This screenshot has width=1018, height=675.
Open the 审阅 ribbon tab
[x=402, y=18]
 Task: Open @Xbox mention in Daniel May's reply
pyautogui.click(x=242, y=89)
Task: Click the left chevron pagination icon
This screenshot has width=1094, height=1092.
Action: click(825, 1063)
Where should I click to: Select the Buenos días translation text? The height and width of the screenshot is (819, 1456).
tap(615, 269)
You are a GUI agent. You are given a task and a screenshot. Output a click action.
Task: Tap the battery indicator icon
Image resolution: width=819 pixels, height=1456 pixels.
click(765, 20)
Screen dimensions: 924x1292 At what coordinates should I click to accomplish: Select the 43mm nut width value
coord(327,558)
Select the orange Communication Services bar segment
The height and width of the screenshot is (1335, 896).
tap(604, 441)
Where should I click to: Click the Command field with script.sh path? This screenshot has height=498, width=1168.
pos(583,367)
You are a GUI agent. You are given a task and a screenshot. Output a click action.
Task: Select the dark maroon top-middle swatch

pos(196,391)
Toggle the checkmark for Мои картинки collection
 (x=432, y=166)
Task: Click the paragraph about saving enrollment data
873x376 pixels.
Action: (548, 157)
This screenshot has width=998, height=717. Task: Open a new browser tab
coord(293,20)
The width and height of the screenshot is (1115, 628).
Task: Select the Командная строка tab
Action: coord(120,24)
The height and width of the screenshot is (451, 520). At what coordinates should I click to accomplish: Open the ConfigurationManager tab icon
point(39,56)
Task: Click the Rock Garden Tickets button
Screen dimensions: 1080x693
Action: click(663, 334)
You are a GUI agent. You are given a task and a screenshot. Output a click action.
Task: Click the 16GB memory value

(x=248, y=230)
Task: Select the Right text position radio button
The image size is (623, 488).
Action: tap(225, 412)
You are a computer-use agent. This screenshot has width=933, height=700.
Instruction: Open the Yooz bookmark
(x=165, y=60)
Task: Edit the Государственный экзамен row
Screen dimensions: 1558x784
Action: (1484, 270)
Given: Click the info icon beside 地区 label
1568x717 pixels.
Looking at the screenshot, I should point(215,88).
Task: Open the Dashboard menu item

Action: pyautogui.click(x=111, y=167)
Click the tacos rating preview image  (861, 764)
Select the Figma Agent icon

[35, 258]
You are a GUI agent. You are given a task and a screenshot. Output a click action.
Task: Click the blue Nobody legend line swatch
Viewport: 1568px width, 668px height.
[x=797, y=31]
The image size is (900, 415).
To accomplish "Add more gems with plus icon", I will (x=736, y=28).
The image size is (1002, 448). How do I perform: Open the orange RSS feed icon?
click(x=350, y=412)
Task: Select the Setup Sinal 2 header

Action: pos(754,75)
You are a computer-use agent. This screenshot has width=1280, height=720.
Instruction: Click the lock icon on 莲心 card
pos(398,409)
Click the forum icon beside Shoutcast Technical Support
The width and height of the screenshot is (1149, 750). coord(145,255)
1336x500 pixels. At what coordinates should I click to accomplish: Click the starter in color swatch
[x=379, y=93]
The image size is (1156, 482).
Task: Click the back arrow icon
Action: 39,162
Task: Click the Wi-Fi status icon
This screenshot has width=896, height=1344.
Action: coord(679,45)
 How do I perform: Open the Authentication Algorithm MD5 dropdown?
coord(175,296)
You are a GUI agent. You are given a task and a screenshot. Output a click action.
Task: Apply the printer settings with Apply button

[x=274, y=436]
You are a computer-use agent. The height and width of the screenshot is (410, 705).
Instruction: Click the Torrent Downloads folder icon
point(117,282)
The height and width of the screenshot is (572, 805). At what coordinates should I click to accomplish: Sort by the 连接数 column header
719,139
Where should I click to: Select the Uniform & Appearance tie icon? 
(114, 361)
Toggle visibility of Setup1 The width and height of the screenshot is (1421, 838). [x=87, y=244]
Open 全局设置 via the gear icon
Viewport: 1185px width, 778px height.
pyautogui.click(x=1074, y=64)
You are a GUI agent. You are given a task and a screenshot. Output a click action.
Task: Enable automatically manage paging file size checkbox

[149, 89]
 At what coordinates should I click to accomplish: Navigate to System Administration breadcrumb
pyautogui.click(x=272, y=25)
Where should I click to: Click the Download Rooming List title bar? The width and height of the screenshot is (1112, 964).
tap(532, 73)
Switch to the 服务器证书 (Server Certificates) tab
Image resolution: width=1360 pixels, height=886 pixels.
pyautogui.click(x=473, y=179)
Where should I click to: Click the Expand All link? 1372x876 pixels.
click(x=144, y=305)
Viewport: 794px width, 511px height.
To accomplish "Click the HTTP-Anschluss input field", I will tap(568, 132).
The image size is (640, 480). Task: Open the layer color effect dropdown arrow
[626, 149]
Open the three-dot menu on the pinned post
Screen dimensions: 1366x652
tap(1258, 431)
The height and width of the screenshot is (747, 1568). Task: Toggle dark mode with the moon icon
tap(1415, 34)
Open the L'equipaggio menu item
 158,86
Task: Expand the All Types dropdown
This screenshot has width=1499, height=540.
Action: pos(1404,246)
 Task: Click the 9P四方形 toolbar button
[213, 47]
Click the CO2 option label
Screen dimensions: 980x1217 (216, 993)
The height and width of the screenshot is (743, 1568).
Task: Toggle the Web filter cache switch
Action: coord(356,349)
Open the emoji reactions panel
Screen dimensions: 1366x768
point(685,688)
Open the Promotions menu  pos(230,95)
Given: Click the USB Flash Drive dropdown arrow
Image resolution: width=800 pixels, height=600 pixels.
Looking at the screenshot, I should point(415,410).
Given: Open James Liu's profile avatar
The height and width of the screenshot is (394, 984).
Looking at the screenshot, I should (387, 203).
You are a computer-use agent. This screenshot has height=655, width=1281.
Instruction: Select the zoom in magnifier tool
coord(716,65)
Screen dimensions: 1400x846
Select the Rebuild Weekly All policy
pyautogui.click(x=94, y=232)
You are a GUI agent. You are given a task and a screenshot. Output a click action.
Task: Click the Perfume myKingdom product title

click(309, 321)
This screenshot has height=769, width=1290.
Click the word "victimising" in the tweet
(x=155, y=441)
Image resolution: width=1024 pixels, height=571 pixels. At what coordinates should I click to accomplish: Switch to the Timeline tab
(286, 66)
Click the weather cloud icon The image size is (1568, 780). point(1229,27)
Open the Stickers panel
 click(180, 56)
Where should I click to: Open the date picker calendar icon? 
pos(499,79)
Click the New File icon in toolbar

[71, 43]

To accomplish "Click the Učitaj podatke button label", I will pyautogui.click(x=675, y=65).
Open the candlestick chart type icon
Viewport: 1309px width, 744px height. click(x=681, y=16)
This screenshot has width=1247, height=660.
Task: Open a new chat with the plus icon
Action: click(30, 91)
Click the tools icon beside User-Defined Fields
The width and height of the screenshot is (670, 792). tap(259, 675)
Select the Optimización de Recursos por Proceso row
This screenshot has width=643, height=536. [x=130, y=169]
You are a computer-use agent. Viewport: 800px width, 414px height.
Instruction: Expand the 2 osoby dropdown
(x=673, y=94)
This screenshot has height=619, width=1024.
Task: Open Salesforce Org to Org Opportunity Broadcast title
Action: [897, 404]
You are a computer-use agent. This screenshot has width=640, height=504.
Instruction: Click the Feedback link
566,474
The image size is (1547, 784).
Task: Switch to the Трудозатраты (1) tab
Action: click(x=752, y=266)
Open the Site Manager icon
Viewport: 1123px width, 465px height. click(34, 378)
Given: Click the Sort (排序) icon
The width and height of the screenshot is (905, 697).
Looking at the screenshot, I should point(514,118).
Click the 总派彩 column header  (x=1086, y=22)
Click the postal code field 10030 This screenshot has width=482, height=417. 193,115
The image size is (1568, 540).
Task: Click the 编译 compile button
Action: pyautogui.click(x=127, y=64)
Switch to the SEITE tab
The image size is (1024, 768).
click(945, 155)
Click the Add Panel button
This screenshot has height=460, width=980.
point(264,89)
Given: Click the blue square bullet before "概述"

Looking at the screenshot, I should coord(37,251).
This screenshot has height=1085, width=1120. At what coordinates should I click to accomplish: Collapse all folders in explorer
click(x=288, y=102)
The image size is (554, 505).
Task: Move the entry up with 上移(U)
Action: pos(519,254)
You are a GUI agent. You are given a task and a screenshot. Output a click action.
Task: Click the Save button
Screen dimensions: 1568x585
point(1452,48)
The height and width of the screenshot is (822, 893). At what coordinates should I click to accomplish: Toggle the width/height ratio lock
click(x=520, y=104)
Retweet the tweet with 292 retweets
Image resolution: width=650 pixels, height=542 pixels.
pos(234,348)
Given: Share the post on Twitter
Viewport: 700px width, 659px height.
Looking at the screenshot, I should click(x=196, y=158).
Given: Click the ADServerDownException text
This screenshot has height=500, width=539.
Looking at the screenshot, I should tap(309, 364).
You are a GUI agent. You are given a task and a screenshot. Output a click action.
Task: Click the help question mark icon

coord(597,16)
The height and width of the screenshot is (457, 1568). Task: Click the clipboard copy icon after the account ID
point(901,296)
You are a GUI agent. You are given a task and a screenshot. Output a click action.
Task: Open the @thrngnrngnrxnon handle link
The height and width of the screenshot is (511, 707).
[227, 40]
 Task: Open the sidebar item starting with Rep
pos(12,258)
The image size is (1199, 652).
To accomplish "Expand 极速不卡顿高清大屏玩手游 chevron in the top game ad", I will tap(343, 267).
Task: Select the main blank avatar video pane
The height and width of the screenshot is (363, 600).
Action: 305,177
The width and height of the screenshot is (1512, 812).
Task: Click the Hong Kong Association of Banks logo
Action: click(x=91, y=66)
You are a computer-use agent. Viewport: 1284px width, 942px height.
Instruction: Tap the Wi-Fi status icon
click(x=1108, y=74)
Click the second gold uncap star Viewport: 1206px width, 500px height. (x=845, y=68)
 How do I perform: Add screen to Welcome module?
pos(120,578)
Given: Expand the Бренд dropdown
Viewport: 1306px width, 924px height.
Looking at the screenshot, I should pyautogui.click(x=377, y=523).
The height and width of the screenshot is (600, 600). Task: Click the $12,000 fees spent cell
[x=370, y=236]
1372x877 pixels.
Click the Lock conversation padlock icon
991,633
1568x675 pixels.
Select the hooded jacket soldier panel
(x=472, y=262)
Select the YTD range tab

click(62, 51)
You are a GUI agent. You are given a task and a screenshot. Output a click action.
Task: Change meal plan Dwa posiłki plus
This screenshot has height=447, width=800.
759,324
* * * * *
▶ [What to produce]:
Copy out each line of the data where the string "computer" appears.

▶ [Expected answer]:
You are a computer-use agent. This screenshot has width=933, height=700.
You are a computer-use agent. This screenshot has width=1280, height=720.
You are a computer-use agent. The height and width of the screenshot is (410, 705).
You are a computer-use agent. This screenshot has height=655, width=1281.
You are a computer-use agent. Viewport: 800px width, 414px height.
You are a computer-use agent. This screenshot has width=640, height=504.
You are a computer-use agent. Viewport: 1284px width, 942px height.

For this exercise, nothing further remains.